First buildCommunity

Matrix is Moduloa's community network: local matrixes that raise local productivity through shared projects, and international matrixes that connect people with fewer restrictions. This page is the umbrella: projects appear here as they get built. The first one is running: PrintDrop, which turns one 3D printer into a small production network for a circle of friends.

Moduloa's flagship is Manufacturing, and PrintDrop, it turns out, is that model in miniature.

1machine on the network
11parts dropped, 5 printed
262 gfilament, billed to nobody
0friends' machines yet

Counted out of the live database on 4 August 2026. The last number is the one that matters: everything needed to add a second machine is built, and nobody outside this house has used it.

The umbrella

What Matrix is, and what is coming under it

Local matrixes raise local productivity through shared projects; international matrixes connect people with fewer restrictions. Projects appear here as they get built: never finished, opened up, left running for others to join.

01 · PrintDrop: runningOne 3D printer, opened to a circle of friends. A friend drops a model and picks a colour from the spools actually in the machine; the hub slices it by itself for a real time and weight; the owner looks at the plate, confirms it is clear, and sends it. Capacity visible, cost shown at cost, no accounts. One X1 Carbon in Norway is node 001: live card, open queue, real drop-off →
02 · A second machine: built, unprovenA friend's printer needs no hub and no server of its own: an installer sets up two small programs, trades a one-time setup code for a key belonging to that machine alone, and a guided run takes them from nothing to a finished test print. All of it exists and is tested against a hub in a sandbox. Nobody outside this house has walked it yet, so the honest status is built rather than working.
03 · Any machine: the platformThe near goal: whoever can add whatever machine, showing up the same standardised way for every consumer and every owner. Three primitives, always the same: a live machine card for current and planned capacity, an open queue everyone reads identically, and one standardised way to hand the machine a file. All three are built for one printer model. Nothing but a Bambu X1C has been tried.
Project 01, in detail

What PrintDrop actually is, now

Four programs. One runs on a machine anybody can reach; three run in a house, next to a printer, and dial outward. No printer is ever exposed to the internet.

The hub

The only part on the public internet, published through a tunnel that dials out: there is no open port anywhere. It holds the queue, the machine's state, the filament library and the money, and it is the only thing that ever sees an access code, which it keeps as a slow hash and never in the clear.

The agent

Sits beside the printer and reads it over the local network. It reports what the machine says and nothing it does not: no plate sensor exists, so nothing in this system claims to know what is lying on the bed. It can also carry a file to the printer and start it, and now stop it.

The slicer

Runs the same slicing engine as the desktop app, headless, on the owner's PC. Every dropped part gets a real print time and a real weight without anybody opening anything, sliced for the spool the printer says is loaded and for the plate that is actually fitted, which it works out by reading the owner's own slicer settings, because the machine cannot be asked.

The console

The owner's half, built for a phone held next to the machine: the queue in the order they choose, the file, the states a job moves through, a send that has to be confirmed against the plate every time, a stop, and (at the bottom, behind typing the machine's name) removing the machine and everything about it.

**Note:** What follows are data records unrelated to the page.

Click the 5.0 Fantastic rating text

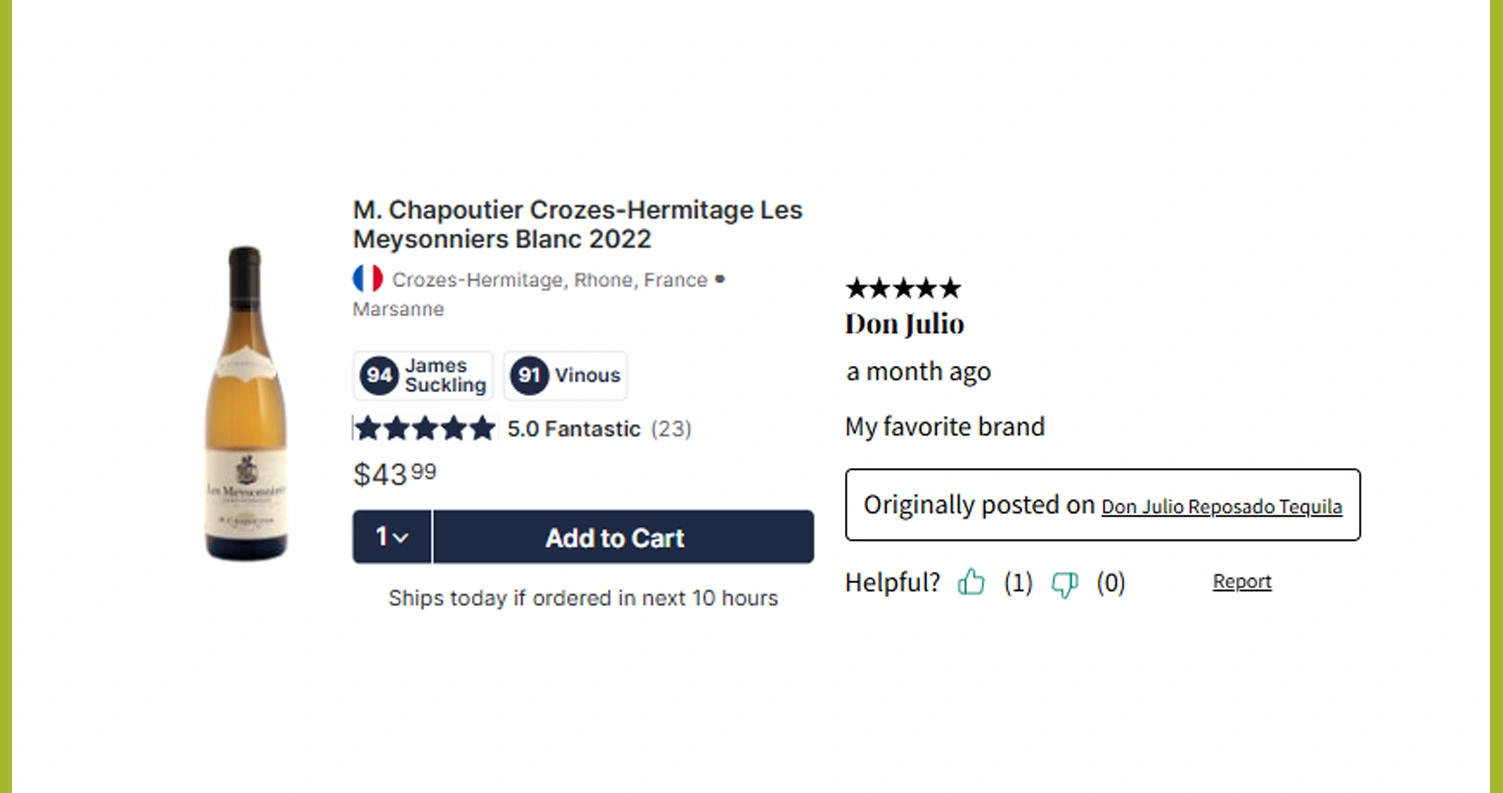[x=573, y=429]
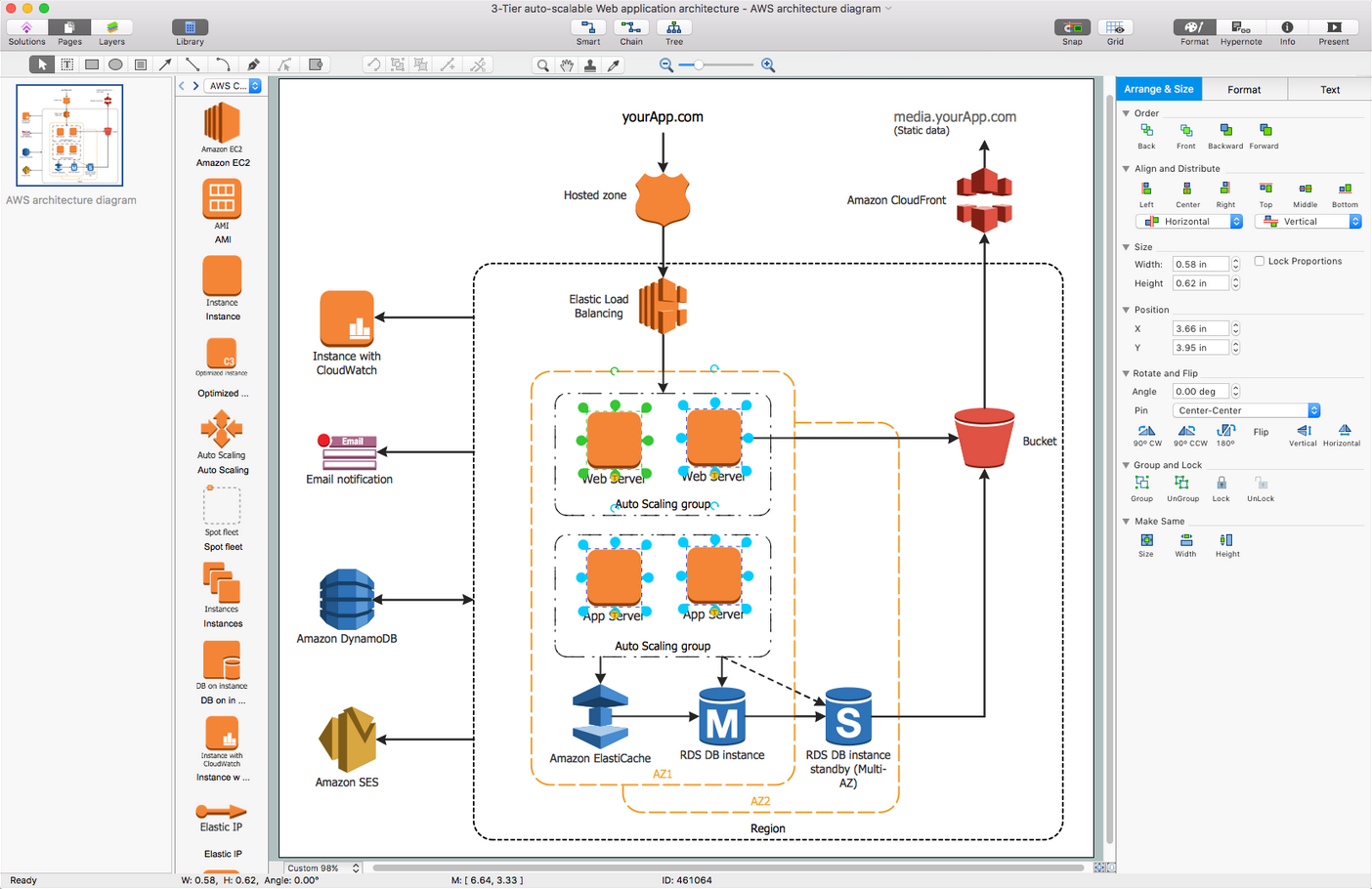Pick the Auto Scaling library icon
1372x889 pixels.
coord(222,429)
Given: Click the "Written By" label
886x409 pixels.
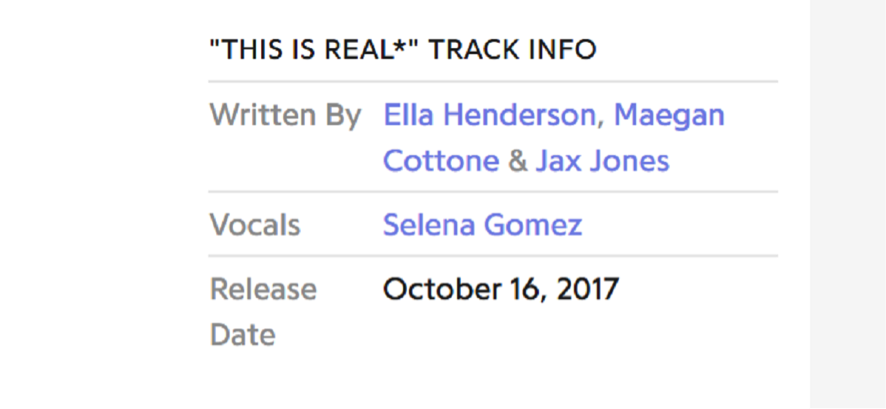Looking at the screenshot, I should 285,116.
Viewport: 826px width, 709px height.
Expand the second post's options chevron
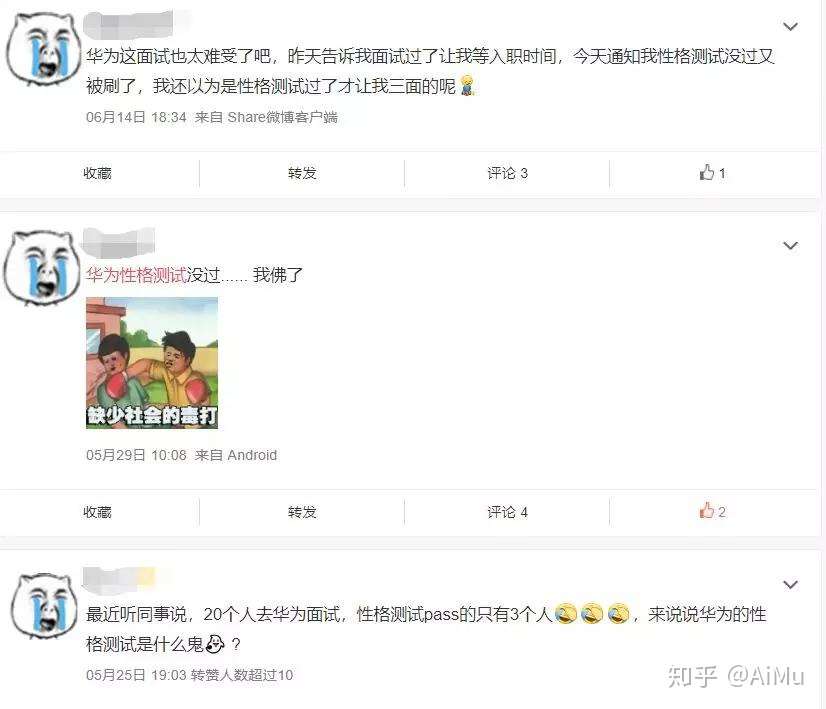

The friend never gets an accountDropping a part hands back one private link. It is the whole credential (no code, no sign-up), and it opens one page about one part: where it is, the real time and weight once sliced, what it cost, and a still from the machine while that part is the one printing. It shows nothing else and no other job.
Three codes are the whole permission modelPersonal, friends, international. Who holds which is the entire model: no accounts, no roles, nothing to administer. The personal one is also the exit: it removes the machine, the queue, the stored files, the filament library and the history, and there is no copy anywhere.
Cost, at costFilament by weight at what the spool cost, plus the electricity the printer drew, and nothing on top. It is shown, never charged: there is no payment channel in the system at all. A finished job can carry an invitation to send something back, and that is as far as it goes.
What is built but has never worked here

The camera. The printer serves a stream no browser can play, so the agent grabs one frame at a time instead. That needs a video tool installed beside it, which node 001 does not have, so the panel is real, wired and empty. A page that promised a picture and delivered silence would be the worse outcome, so it now says the machine cannot take one.

Push notifications. Built on a free push app where the topic string is the entire credential. No topic is set on this node, so nothing is being pushed anywhere.

The international tier. Off. Nobody outside the circle can reach this machine, and no request to join has ever arrived.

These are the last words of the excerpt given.